Your sauce was 40 degrees over the separation point of the cheese.

Thats where I would start in this analysis.


----------



## shagnski (Feb 26, 2013)

Maybe the heat? I was making up a shrimp pasta.
Sauteed Shrimp removed from pan.
Poured off most of the oil added Garlic.
added 1cup cream 1 cup skim milk as it was cooking down added zest of one lemon and juice of half a lemon, Oregano, basil.
Added one half cup of parm. sauce thickened nicely.
Added one can of drained diced tomatoes. 
turned up heat to cook down tomatoes and then clump problem.


----------



## CraigC (Feb 26, 2013)

Was it imported Italian cheese with "Parmigiano Reggiano" embossed on the rind?


----------



## shagnski (Feb 26, 2013)

afraid it was Stella shredded in tub. Had not used this before.


----------



## Addie (Feb 26, 2013)

You should have added the cheese at the very end after your sauce was done and it had cooled down a bit. Cheese, any cheese doesn't like high heat. Cheese is just a flavor enhancer to the whole dish. Not to the whole pot. Hard cheeses do not like high heat ever. They don't act like semi soft cheeses like cheddar. Parm is a cheese that is supposed to be used at the table, not the stove top. If you include it in a dish you are putting together like lasagna you work with it when the dish is cold and all the ingredients are the same temp as the Parm. Then when it is put in the oven it heats up slowly along with the other ingredients. 

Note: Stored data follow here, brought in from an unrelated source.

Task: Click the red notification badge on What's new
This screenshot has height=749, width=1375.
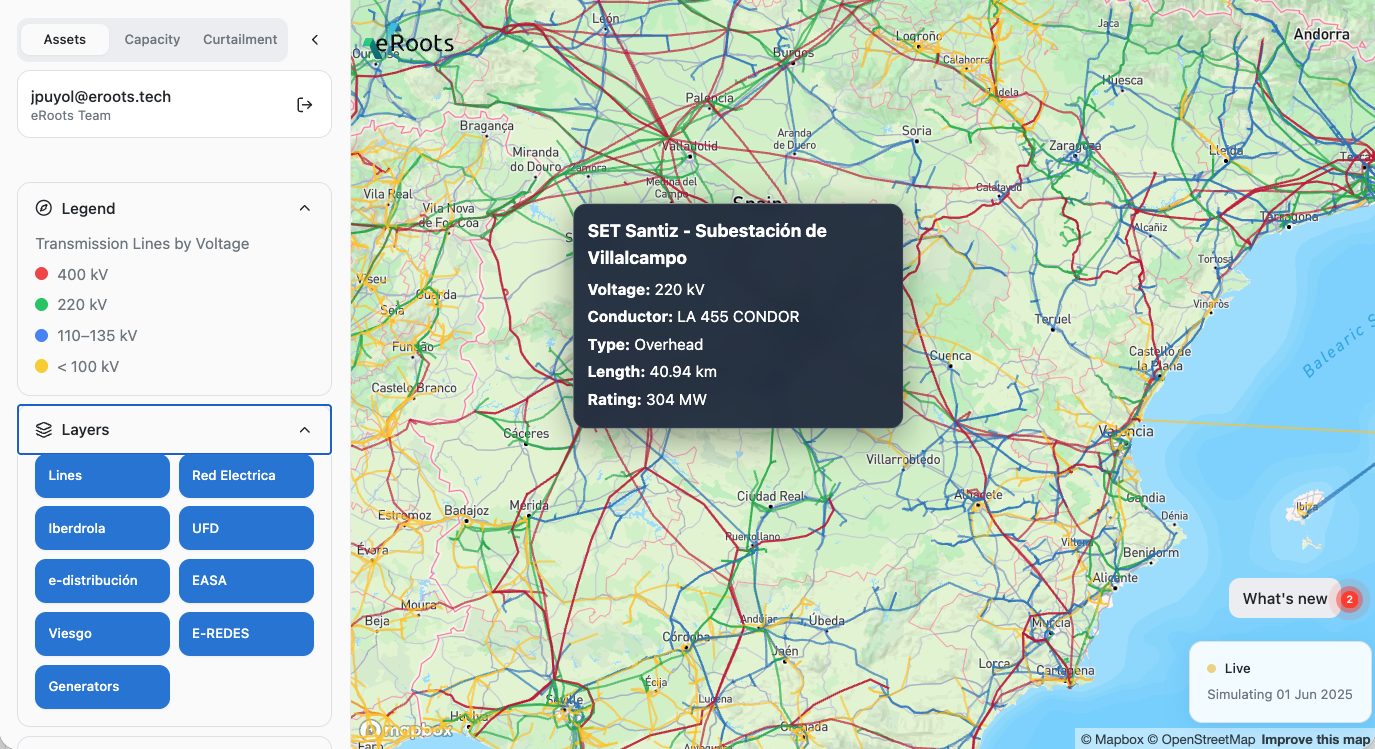Action: (x=1350, y=599)
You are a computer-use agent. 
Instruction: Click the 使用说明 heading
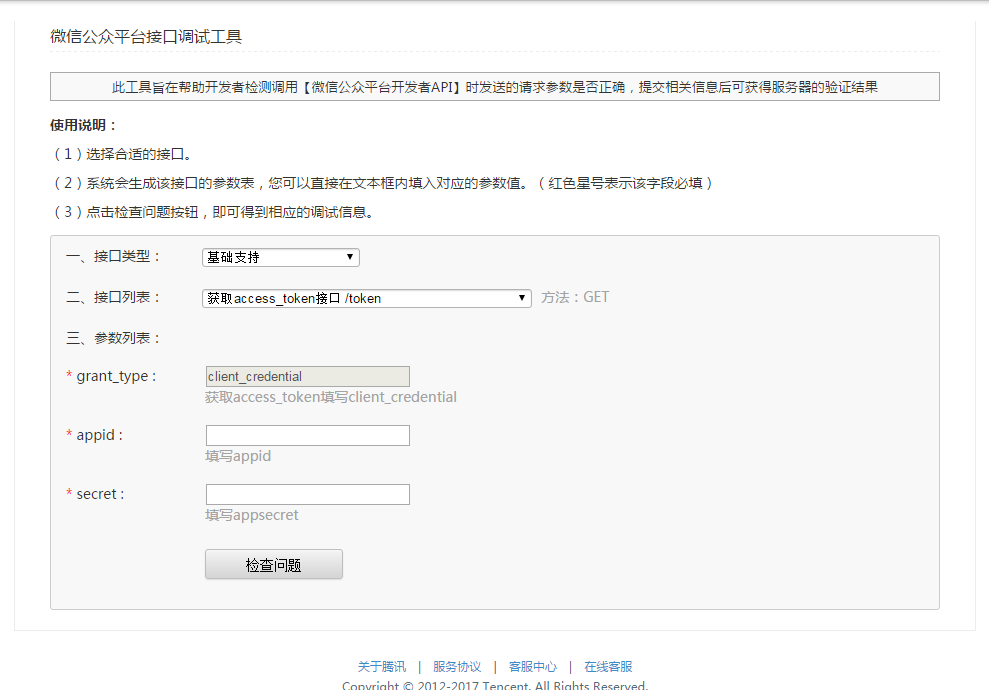84,126
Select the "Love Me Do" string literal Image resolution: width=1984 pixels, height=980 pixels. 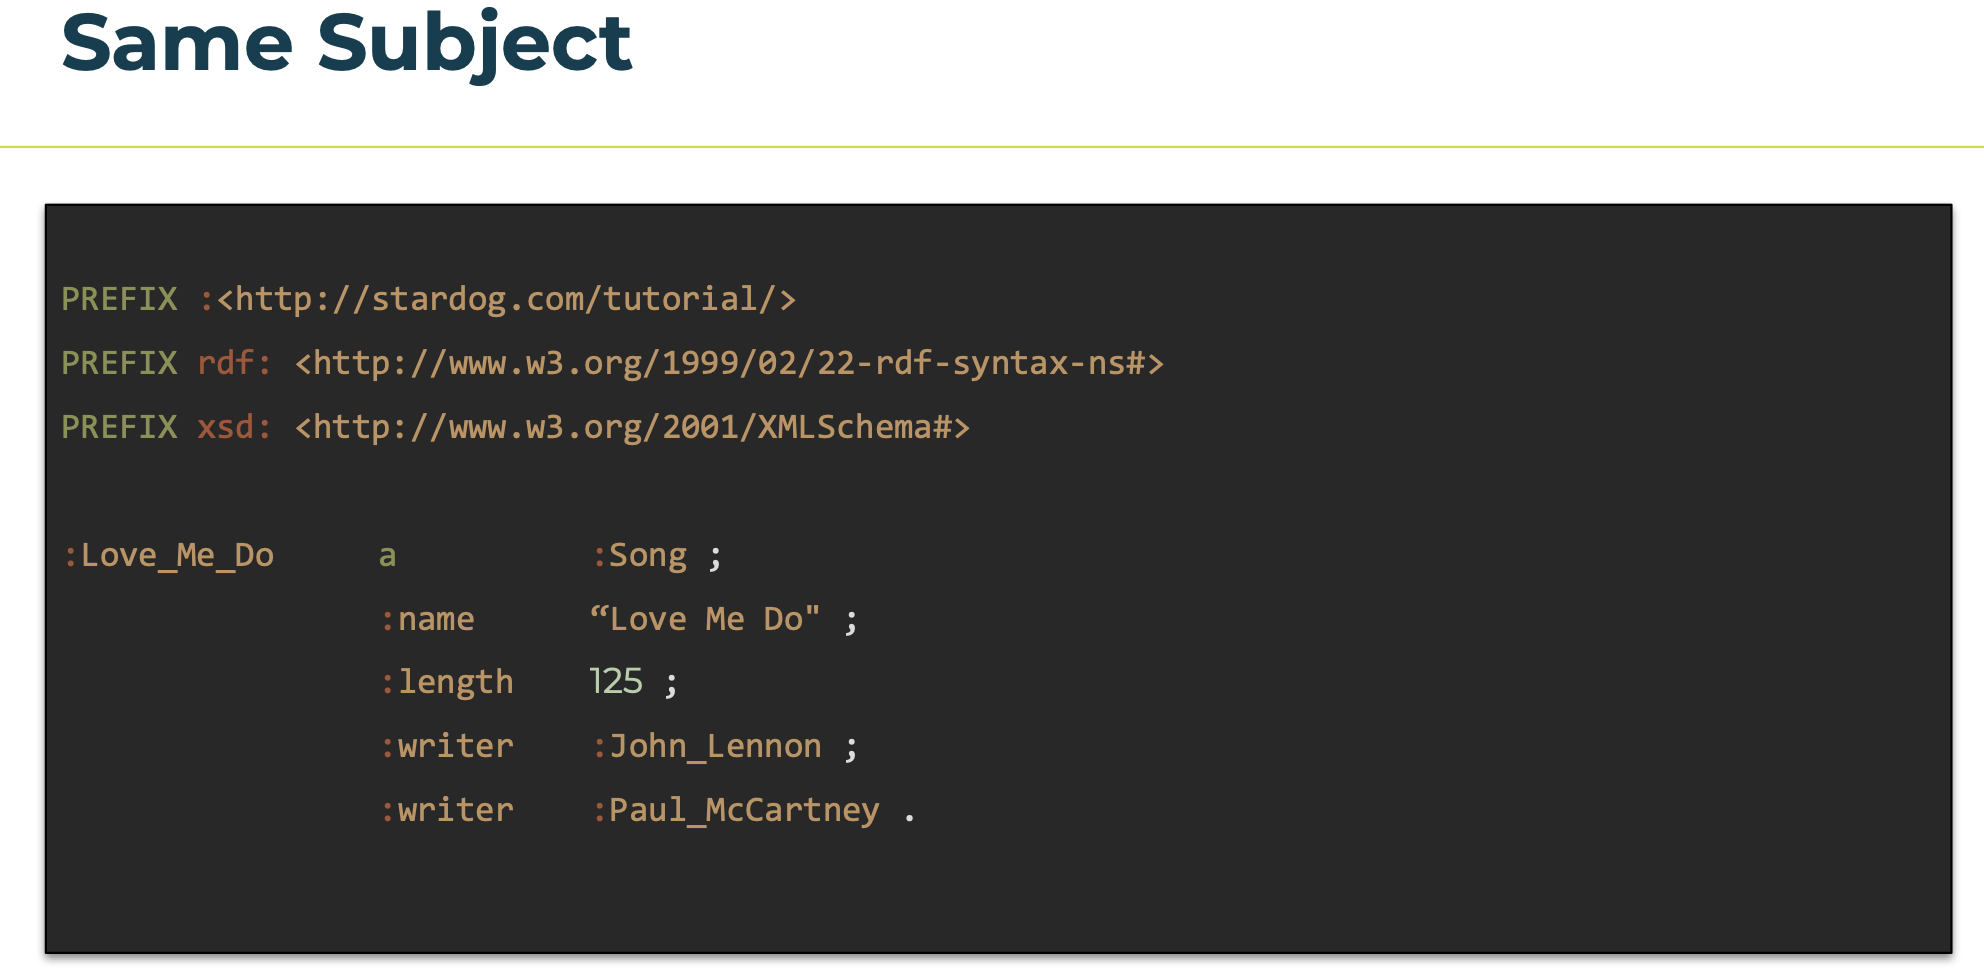tap(705, 619)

The fact that it is Stella cheese is not a factor with your problem. We all buy what is available to us or we can afford. Your problem was with adding it to the high heat. I hope I explained this clearly.


----------



## medtran49 (Feb 27, 2013)

Addie said:


> The fact that it is Stella cheese is not a factor with your problem. We all buy what is available to us or we can afford. Your problem was with adding it to the high heat. I hope I explained this clearly.


 
Actually, that's not true.  We decided just for the heck of it to try some pre-shredded supposed parmagiano reggiano cheese that was on BOGO at our grocery within the last few months.  It wasn't cheap either, at least for a single tub of it, not as expensive as the real stuff but still not cheap.  We decided to try it just cause it was BOGO and we were out of the real stuff that's $20/pound at our regular convenient grocery.  It was crap, tasted more like wax and and didn't melt right (made small clumps) when added to a sauce (tomato or cream based).  I don't remember what brand it was but it wasn't some off the wall brand.  I think we used most of one tub and chucked the other. 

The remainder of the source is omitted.